Now the rabble that was among them had a strong craving. And the people of Israel also wept again and said, “Oh that we had meat to eat! We remember the fish we ate in Egypt that cost nothing, the cucumbers, the melons, the leeks, the onions, and the garlic. But now our strength is dried up, and there is nothing at all but this manna to look at.”

Moses and the people of Israel are currently working their way to the Promised Land and they are complaining of not having meat and fish to eat like they did in Egypt. This totally struck me as crazy! They were slaves in Egypt! Why would they EVER want to go back to Egypt? Meat or no meat, people aren’t supposed to want to be enslaved like that. The Israelites weren’t satisfied. They weren’t satisfied in Egypt because they were enslaved, so God sets them free through many many examples of his power. Then they are free but now without meat and fish, so they want to be back in Egypt for food, a very earthly craving. My epiphany really comes down to this: Is my satisfaction in the Lord?

I, like many others, am rarely totally satisfied. In fact, in most circumstances I find myself feeling cheated out of something better, something I thought I deserved. What arrogant and prideful thoughts of mine. photo[2]

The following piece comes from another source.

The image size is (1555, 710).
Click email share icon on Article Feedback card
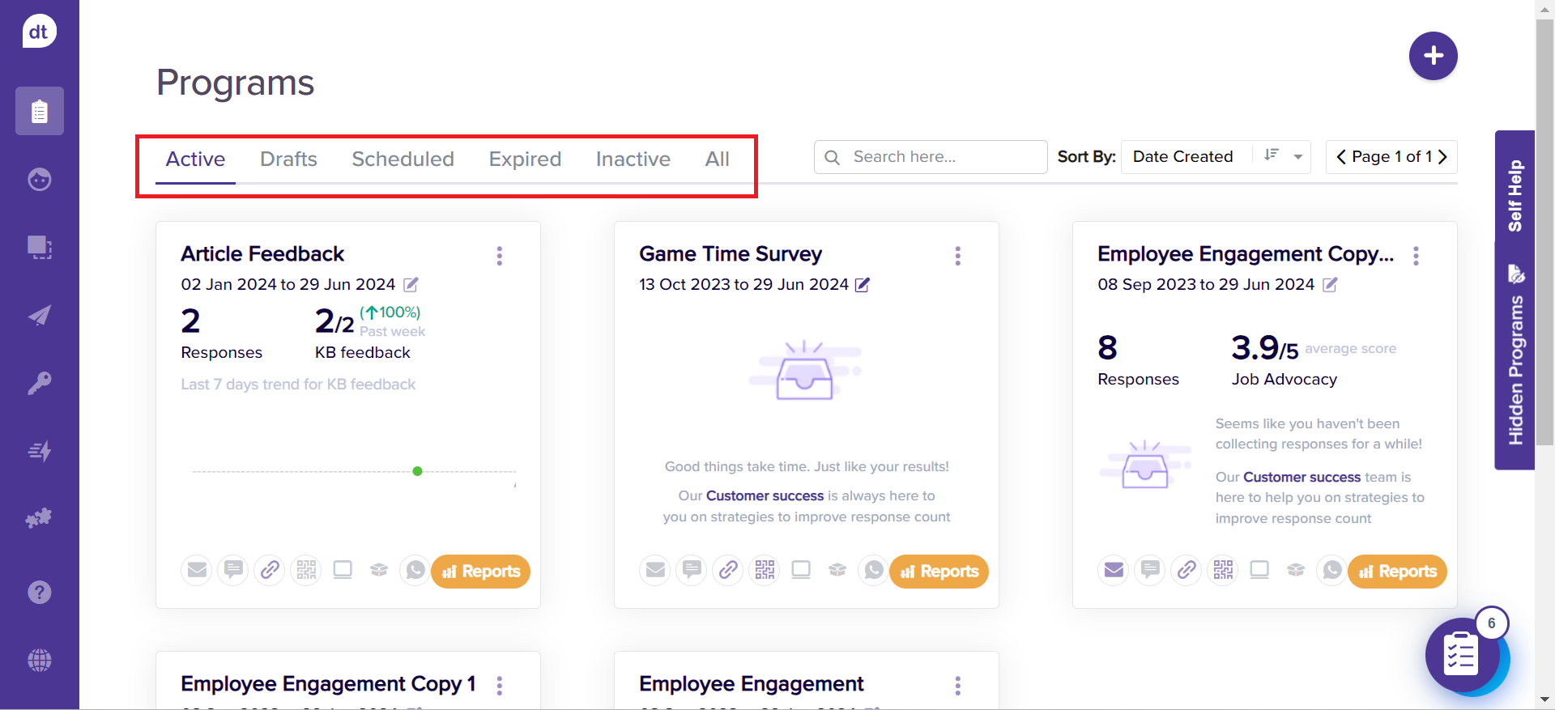(197, 570)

So reading through the Old Testament has opened my eyes to some very sad truths of the human race. BUT THAT’S WHAT IS SO GREAT ABOUT JESUS CHRIST DYING FOR US! In case you didn’t get that last sentence, BECAUSE OF JESUS, WE CAN BE SATISFIED. Whether we are eating meat or fish or manna or mac and cheese, we all have a Savior who died for us, covered all of our weaknesses and sins up with his blood. It is finished. That phrase alone is satisfying!

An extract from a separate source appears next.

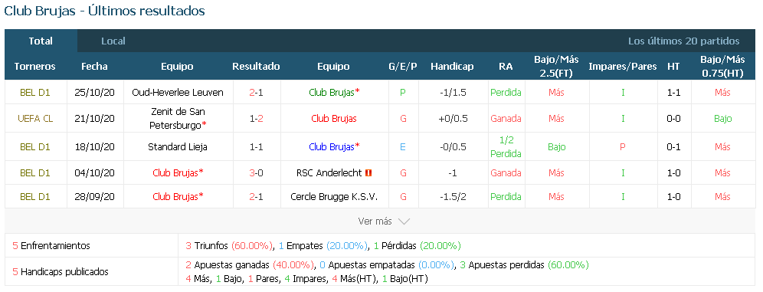Click the BEL D1 label in the 28/09/20 row

click(35, 197)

Justin and I had a really eye- opening conversation last week as well. We were talking about his same section of the Bible and he was telling me how he was amazed that the Israelites wanted to go back to Egypt where God had rescued them from. He kept telling me about how that relates so much to any humans everyday life. How often do I want to sin? How often do I crave turning my back on God just to have my own sinful satisfaction? It was really cool to see how we both had different perspectives but they both led to the same conclusion: God is so good that we will never be able to redeem ourselves to get close enough to him WITHOUT Jesus, hence, we need Jesus. We will always have our moments where we turn our backs on God. We will try to barter with God, be in control of God, and attempt to have a better plan than God, but we will always fail. We have to give up all of our own control, surrender to our Lord, pick up our cross, and take upon the will of God our Father, and then he will give us complete satisfaction and peace. I know, it’s easier said than done. I may be one of the biggest sinners when it comes to coveting control. I desire control dearly and it’s a huge punch in the gut when I realize I don’t have any control over anything remotely important. I have recognized I cling onto the things I can be in control of; like my hair color, the clothes I wear, the rearrangement of rooms, my artwork, etc. I am just like the Israelites, longing for everything I don’t have. When I am finally freed from slavery, I long for it back in other forms, because I am broken, because I need Jesus.

I create my own bondage, but whether or not I am creating the most difficult handcuffs for myself or not, Jesus never fails at finding the key and unlocking me. He will continually set me free, give me grace, and delight in me. The journey of the Israelites shows this. They continually create more and more bondage for themselves through complaining and desiring what they feel they deserve.Wow, it’s so humbling when I have the realization that instead of desiring control over everything, I want God to have control over me. My desire for control is proof that I am not surrendering my life to a Heavenly Father who I have faith in, who is sovereign, who is righteous, and who is good.

If you get nothing from this, just remember this: God is good and only He can satisfy you.